Upon arrival, the public is immersed in the origins of Geneva's ethnographic collections. One learns, not without exaltation, that they are the fruit of individual adventures, of the passion and generosity of illustrious characters and others more modest, of encounters with cultures near and far.

Sea, 2014
Video installation by the artist Ange Leccia
Vidéo HD. Acquired by MEG in 2014
MEG Inv. ETHEU 800004

Five continents

Each section has its strong points, its masterpieces, which have enabled us to identify themes specific to each one. Thus the section devoted to Asia takes us from the Bosphorus to an ever more distant East by tackling three major themes: religious iconography, writing and power.

The pictorial art draws a guiding thread along the African route, which is divided into cultural areas. Within these, themes such as the sacred, linked to the cult of ancestors and magical-religious practices, and power emerge.

Within these, themes such as the sacred, linked to ancestor worship and magical-religious practices, and power emerge.

The section dedicated to Oceania, a vast "island continent" of more than ten thousand islands, deals with the relationships and exchanges of Indigenous societies and the journeys of the Europeans who explored this region of the world.

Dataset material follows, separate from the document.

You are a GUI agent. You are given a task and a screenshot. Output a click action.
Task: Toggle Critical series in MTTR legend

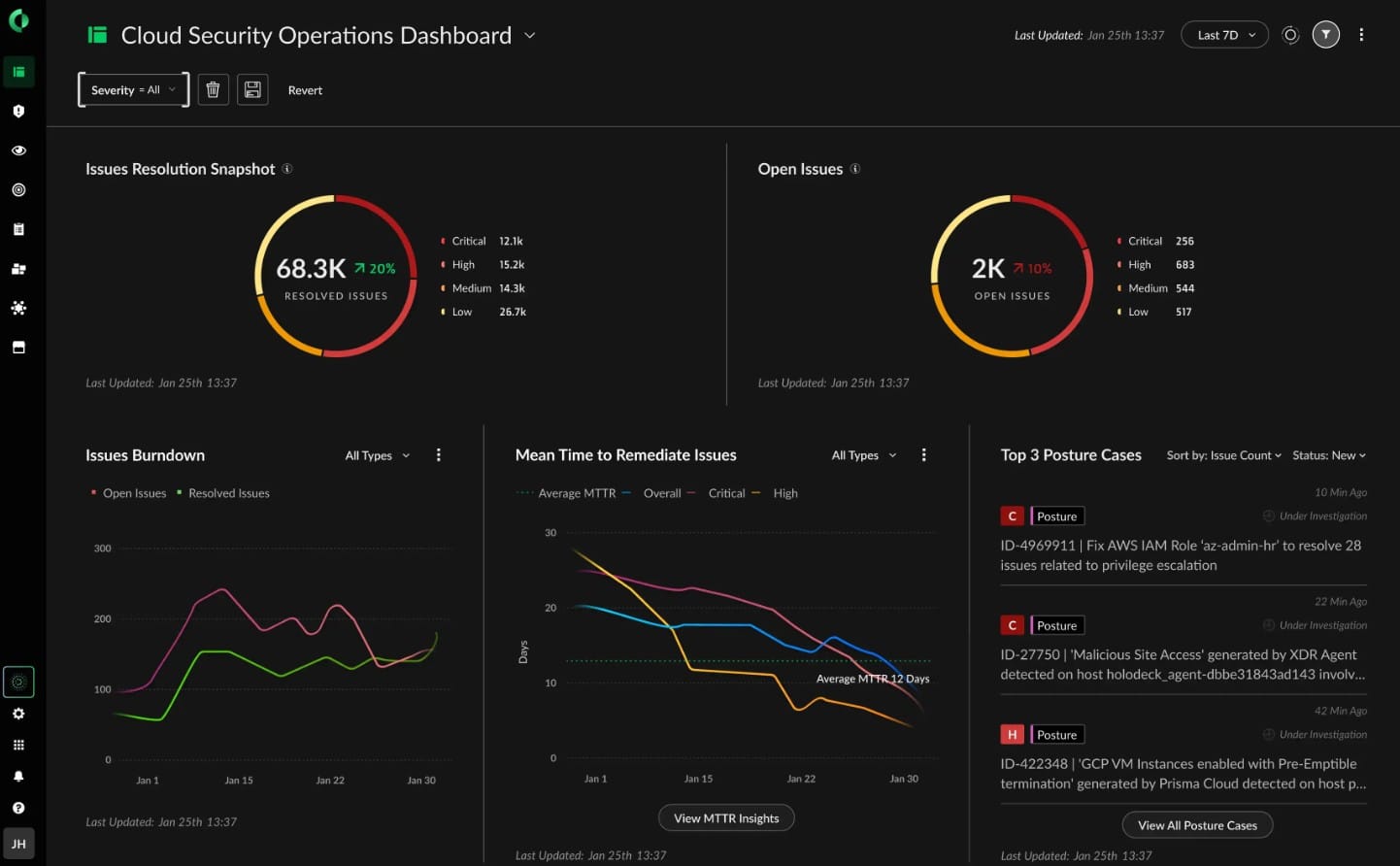point(726,493)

From the Arctic Circle to Tierra del Fuego, the Americas collection is among the most culturally and chronologically diverse, covering nearly 9,000 years of history. Paying tribute to this wealth, the American journey ranges from the Inuit art of the Far North to South America, through the Amerindian societies of the North American plains and pre-Columbian cultures.

Few ethnographic museums have objects from the European continent in their collections, so much so that exoticism seems to prevail elsewhere. This is not the case, however, with the MEG, whose vocation is the conservation and study of material, cultural and artistic testimonies from all over the world, including Europe. Around everyday objects from rural and alpine society or from the urban world of workers and scholars, universal questions such as life, death, religious or political practices resonate, touching and challenging each and everyone.

Ethnomusicology

Ethnomusicology is not to be outdone, since a section is devoted to it. In this section, two complementary groups interact and respond to each other: the collection of instruments from all over the world and the International Archives of Popular Music (IAPM).

They highlight organological classification (instrument studies) - a field of research in which the MEG has made a major contribution to the development - and field research, from sound recording to the constitution of musical instrument ensembles.